Copy out the lines from the one with "Task: Choose the bus icon above Amsterdam" through the one with "click(x=294, y=19)", substituting "route sign" for each "road shield" and changing nothing else.

-- BEGIN Given information --

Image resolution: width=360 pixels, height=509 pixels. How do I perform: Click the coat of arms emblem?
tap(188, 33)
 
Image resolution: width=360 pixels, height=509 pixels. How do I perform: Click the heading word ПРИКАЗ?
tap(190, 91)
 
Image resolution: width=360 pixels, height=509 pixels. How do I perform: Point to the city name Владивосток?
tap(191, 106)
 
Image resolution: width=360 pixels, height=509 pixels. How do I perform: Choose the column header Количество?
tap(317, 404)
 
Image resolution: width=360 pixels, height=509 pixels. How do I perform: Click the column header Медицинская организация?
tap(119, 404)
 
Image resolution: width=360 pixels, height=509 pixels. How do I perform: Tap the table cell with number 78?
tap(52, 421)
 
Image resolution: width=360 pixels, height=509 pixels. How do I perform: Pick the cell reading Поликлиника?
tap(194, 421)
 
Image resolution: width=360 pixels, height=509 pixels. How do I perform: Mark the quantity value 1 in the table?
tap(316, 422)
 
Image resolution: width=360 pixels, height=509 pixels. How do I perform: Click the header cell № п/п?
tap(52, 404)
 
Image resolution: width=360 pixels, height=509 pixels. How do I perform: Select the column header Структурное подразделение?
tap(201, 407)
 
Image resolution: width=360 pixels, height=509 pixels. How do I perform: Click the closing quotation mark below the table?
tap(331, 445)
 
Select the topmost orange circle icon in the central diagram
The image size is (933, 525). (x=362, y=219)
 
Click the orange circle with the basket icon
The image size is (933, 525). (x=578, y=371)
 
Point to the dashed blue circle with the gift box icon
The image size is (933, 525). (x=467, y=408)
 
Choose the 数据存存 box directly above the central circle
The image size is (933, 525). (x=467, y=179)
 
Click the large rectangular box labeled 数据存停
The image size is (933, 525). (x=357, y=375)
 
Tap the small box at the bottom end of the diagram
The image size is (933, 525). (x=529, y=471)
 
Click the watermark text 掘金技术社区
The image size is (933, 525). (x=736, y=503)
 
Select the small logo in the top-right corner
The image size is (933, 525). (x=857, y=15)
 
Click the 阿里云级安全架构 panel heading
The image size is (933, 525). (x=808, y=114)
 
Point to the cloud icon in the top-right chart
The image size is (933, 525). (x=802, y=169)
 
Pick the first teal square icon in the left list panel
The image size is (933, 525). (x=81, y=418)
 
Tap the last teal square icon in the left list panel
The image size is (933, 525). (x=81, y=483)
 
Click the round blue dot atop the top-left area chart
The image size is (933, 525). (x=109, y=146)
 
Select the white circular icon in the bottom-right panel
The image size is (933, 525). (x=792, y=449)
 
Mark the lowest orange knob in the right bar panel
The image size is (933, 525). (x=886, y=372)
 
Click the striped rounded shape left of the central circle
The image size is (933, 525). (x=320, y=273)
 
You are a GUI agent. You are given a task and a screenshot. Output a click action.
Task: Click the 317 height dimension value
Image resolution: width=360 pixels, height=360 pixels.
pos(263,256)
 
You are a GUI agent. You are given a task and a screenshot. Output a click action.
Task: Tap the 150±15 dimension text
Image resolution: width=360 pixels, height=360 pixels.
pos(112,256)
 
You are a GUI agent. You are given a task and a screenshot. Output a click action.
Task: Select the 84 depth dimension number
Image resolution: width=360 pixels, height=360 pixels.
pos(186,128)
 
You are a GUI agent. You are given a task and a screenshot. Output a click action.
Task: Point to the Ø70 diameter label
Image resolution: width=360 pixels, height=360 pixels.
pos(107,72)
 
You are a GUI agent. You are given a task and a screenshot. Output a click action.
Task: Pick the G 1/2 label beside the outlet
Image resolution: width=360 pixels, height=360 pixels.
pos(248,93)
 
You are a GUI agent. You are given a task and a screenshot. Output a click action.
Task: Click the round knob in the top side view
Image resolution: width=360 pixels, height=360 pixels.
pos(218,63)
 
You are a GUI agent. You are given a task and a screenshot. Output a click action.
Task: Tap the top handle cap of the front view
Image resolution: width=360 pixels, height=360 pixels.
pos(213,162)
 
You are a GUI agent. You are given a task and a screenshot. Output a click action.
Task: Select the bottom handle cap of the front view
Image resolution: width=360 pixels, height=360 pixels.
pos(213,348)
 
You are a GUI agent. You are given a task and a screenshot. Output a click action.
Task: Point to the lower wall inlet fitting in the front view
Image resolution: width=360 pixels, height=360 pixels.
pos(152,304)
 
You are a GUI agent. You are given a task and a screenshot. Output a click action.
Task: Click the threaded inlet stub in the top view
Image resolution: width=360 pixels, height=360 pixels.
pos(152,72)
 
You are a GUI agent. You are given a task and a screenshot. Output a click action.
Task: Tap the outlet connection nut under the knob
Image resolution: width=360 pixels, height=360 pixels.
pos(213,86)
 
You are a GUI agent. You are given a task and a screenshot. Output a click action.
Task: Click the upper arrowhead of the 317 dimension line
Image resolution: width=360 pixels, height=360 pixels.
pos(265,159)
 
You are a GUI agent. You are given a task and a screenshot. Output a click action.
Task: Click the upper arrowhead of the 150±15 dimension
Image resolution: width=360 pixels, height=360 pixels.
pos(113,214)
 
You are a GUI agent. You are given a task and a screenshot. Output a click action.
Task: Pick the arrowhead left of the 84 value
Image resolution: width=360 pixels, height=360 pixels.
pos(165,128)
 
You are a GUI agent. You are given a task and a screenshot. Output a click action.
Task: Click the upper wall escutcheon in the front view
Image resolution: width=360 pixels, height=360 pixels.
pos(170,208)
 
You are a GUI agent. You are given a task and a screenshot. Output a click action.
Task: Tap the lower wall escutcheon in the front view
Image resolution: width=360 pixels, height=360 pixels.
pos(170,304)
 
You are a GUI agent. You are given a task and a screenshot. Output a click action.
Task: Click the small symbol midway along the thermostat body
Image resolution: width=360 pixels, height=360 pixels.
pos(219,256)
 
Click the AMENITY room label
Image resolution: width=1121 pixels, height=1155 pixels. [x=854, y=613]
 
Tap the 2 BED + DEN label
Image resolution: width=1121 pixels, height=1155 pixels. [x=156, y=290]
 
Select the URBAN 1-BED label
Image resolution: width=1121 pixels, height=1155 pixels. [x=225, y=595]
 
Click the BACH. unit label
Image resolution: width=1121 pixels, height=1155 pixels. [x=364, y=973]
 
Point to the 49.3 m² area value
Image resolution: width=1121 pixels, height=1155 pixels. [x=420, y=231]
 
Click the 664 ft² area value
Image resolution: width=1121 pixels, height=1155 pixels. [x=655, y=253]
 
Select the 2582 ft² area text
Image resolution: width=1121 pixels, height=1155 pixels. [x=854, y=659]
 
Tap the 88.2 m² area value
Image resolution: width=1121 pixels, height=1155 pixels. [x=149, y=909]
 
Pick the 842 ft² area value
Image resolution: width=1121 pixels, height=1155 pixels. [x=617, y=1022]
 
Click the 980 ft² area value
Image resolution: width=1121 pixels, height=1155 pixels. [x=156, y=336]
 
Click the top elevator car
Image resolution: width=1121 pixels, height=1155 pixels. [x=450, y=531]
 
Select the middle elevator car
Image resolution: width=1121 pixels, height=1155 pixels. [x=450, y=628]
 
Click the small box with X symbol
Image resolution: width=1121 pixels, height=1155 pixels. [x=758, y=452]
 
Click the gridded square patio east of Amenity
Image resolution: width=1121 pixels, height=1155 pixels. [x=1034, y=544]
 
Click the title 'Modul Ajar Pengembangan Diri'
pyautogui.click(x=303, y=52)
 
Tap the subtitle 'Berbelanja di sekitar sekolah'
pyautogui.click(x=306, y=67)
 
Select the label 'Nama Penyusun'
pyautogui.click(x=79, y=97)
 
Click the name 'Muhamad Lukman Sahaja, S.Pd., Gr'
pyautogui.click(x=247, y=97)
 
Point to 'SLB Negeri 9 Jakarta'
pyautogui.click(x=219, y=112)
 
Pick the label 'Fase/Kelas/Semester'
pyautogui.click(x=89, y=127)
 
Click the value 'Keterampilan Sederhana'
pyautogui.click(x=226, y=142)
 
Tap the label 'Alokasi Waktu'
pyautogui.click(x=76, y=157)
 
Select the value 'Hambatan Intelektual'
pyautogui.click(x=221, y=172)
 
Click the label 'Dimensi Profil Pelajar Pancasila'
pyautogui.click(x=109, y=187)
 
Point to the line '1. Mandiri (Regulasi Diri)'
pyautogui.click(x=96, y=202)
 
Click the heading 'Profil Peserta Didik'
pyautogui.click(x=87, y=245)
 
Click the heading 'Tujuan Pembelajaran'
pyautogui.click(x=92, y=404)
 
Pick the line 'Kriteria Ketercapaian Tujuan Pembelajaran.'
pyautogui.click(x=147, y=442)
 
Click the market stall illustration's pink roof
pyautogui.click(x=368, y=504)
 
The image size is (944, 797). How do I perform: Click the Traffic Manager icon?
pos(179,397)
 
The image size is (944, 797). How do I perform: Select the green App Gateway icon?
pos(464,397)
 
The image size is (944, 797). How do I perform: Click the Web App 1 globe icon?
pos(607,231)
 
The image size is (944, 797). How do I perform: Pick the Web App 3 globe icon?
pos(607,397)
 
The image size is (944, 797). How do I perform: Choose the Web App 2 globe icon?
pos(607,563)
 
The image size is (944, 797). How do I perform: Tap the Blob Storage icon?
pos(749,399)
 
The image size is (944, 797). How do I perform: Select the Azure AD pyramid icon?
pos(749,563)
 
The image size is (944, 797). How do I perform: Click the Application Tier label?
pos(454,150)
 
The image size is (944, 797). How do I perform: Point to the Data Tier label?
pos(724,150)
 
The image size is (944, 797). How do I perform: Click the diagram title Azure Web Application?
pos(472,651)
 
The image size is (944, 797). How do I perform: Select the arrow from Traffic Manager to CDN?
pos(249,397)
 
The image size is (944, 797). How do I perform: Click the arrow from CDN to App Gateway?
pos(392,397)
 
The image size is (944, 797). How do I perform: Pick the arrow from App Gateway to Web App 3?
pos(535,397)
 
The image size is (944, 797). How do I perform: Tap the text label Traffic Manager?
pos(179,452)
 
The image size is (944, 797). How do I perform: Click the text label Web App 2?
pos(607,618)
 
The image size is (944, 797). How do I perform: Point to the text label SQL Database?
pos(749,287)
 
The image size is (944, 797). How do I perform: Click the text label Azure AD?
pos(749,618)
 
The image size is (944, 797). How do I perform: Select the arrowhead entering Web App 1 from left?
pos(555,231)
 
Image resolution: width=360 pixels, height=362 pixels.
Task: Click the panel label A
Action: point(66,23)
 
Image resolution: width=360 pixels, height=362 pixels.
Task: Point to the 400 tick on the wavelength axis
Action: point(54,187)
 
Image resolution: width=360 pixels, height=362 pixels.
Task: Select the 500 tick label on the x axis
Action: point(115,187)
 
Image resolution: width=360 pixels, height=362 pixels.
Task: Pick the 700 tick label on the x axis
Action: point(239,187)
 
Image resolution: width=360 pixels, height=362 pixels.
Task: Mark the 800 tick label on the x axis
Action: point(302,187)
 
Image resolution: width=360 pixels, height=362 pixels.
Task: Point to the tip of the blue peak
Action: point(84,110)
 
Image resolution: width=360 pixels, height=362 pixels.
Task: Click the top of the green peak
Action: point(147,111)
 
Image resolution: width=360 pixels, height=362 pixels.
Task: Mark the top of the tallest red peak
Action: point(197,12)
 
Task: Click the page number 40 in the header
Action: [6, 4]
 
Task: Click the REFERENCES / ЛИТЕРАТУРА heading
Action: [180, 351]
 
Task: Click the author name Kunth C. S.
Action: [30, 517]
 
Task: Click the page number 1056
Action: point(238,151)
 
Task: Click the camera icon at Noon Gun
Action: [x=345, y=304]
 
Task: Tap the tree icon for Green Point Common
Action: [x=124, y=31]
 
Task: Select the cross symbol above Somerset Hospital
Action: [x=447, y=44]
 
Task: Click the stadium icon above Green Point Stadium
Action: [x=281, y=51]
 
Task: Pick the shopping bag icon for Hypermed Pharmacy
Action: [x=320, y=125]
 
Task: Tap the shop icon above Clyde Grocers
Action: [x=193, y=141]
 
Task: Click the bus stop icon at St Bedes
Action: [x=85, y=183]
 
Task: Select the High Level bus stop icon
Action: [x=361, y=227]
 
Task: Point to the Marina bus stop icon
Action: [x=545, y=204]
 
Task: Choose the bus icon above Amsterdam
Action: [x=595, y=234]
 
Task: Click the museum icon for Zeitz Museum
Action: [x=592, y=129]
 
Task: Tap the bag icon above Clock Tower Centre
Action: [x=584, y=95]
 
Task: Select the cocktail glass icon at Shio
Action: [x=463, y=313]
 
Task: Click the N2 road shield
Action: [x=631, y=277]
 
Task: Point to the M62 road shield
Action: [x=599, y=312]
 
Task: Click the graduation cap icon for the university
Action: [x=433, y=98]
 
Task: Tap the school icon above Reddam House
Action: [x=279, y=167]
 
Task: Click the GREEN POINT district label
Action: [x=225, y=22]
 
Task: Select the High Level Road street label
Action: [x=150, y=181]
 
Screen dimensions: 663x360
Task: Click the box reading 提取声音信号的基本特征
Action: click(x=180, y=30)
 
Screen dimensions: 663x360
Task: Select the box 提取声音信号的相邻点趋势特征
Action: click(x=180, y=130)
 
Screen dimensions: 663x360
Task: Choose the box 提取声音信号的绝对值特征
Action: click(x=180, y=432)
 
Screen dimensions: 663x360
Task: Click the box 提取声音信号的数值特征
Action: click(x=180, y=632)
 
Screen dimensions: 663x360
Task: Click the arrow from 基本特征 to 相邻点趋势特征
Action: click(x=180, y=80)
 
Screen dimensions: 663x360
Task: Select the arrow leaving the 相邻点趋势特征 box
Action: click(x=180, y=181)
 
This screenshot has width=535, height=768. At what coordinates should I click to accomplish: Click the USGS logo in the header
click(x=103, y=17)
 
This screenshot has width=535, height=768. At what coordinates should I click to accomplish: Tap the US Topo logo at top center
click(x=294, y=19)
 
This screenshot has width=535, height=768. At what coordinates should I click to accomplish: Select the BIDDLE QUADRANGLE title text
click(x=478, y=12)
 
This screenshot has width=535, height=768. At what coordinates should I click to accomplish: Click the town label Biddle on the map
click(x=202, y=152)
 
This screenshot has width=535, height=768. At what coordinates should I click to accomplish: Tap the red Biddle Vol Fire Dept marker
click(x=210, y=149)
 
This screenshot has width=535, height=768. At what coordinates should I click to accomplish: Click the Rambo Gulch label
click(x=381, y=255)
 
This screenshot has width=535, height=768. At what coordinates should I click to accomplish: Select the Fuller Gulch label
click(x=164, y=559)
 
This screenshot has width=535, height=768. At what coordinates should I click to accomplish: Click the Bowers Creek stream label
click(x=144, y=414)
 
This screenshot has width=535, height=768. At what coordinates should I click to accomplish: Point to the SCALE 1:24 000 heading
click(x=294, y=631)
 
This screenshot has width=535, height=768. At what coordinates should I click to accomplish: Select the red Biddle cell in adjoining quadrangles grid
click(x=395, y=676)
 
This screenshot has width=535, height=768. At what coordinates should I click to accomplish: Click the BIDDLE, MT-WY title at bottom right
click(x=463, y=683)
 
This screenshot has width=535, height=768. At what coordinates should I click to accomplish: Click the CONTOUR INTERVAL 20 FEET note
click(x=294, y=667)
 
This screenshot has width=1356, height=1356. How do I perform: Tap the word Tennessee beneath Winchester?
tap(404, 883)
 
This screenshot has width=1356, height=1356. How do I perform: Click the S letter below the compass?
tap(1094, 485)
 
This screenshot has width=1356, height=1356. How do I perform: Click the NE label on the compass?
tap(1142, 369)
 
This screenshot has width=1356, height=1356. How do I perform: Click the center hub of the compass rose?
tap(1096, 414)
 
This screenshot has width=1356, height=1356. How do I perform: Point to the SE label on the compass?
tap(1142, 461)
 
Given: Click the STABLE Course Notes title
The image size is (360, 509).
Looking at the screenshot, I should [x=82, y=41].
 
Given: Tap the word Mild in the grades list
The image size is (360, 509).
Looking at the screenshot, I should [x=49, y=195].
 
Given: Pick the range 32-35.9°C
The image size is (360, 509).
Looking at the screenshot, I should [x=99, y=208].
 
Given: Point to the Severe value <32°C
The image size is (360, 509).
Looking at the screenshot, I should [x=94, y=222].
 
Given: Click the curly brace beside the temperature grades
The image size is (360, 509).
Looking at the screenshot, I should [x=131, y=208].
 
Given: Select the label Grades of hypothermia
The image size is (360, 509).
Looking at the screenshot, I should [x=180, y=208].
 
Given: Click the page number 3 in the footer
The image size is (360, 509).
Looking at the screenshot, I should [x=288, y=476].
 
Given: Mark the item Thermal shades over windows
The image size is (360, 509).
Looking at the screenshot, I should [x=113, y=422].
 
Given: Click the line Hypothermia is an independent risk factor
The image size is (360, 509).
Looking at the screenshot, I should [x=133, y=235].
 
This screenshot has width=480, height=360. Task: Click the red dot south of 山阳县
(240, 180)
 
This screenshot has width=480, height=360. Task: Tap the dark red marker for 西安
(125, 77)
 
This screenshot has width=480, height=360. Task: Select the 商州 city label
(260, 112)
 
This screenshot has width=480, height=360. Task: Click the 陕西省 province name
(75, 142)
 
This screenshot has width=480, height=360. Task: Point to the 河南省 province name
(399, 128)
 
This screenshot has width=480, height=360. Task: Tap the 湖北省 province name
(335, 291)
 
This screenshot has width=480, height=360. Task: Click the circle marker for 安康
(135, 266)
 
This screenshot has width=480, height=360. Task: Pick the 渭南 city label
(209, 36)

-- END Given information --

Finished exercise:
Task: Choose the bus icon above Amsterdam
Action: [x=595, y=234]
 
Task: Click the museum icon for Zeitz Museum
Action: [x=592, y=129]
 
Task: Tap the bag icon above Clock Tower Centre
Action: [x=584, y=95]
 
Task: Select the cocktail glass icon at Shio
Action: [x=463, y=313]
 
Task: Click the N2 route sign
Action: [x=631, y=277]
 
Task: Point to the M62 route sign
Action: [x=599, y=312]
 
Task: Click the graduation cap icon for the university
Action: [x=433, y=98]
 
Task: Tap the school icon above Reddam House
Action: [x=279, y=167]
 
Task: Click the GREEN POINT district label
Action: [x=225, y=22]
 
Task: Select the High Level Road street label
Action: [x=150, y=181]
 
Screen dimensions: 663x360
Task: Click the box reading 提取声音信号的基本特征
Action: click(x=180, y=30)
 
Screen dimensions: 663x360
Task: Select the box 提取声音信号的相邻点趋势特征
Action: click(x=180, y=130)
 
Screen dimensions: 663x360
Task: Choose the box 提取声音信号的绝对值特征
Action: click(x=180, y=432)
 
Screen dimensions: 663x360
Task: Click the box 提取声音信号的数值特征
Action: click(x=180, y=632)
 
Screen dimensions: 663x360
Task: Click the arrow from 基本特征 to 相邻点趋势特征
Action: click(x=180, y=80)
 
Screen dimensions: 663x360
Task: Select the arrow leaving the 相邻点趋势特征 box
Action: click(x=180, y=181)
 
This screenshot has width=535, height=768. At what coordinates should I click to accomplish: Click the USGS logo in the header
click(x=103, y=17)
 
This screenshot has width=535, height=768. At what coordinates should I click to accomplish: Tap the US Topo logo at top center
click(x=294, y=19)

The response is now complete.